Weaning refers to the process by which a kitten goes from mother's milk to solid food. The process generally begins when a kitten is around four weeks old and should be complete by eight to ten weeks. Weaning can begin earlier in the case of orphaned or hand-fed kittens. Pet owners should make the transition as easy as possible for kittens.
Place the kittens in a separate area away from their mother with their own litter box, food and water bowls for one to two hours several times a day. The time away provides incentive to seek alternatives to their mother's milk and decreases general dependency on the mother.
Fill the kittens' food bowl with kitten-milk replacement. Dip your finger into the milk and then let the kittens lick it off before slowly moving your finger toward the bowl. Make sure that the bowl is shallow enough for the kittens to reach. Prepare to continue bottle-feeding kittens that have been bottle-fed, but always offer the bowl first.
Return the kittens to their mother once they have stopped demonstrating interest in the milk replacement.
Mix wet or dry kitten food with the kitten-milk replacement to create a gruel with the consistency of oatmeal once they become comfortable drinking from a bowl.
Decrease the amount of kitten-milk replacement you mix with the kitten food gradually until the kittens can eat solid food. The food should only be slightly moistened with the milk replacement by the time they are between five and six weeks old. They should be able to eat completely solid kitten food by eight to ten weeks.
Be patient as the kittens learn to open their mouths and chew the food. Things may get messy as they initially walk into their food bowls or try to nurse on the food.

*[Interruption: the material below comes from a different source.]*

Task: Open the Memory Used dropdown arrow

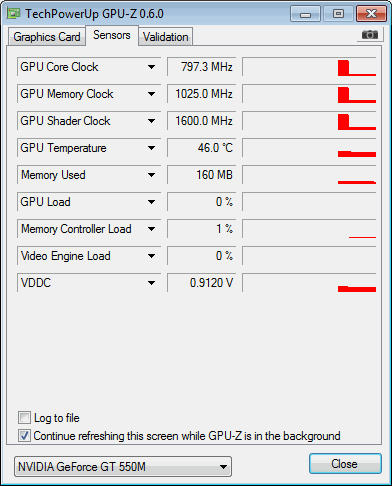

Do not begin the weaning process until the kittens are ready. If you are unaware of a kitten's age, a good indicator is that the kitten's eyes are open and capable of focusing and it can stand steady on its feet. If at all possible, kittens should maintain access to their mother during the weaning process. The mother instinctively knows what to do while her kittens are weaning, and sudden removal from the mother can cause a kitten to have health and socialisation issues. Never give a kitten cow's milk, which causes diarrhoea and an upset stomach for some kittens. Never push a kitten's nose into a milk bowl. Doing so may cause the kitten to inhale the milk and suffer possible pneumonia or other lung issues.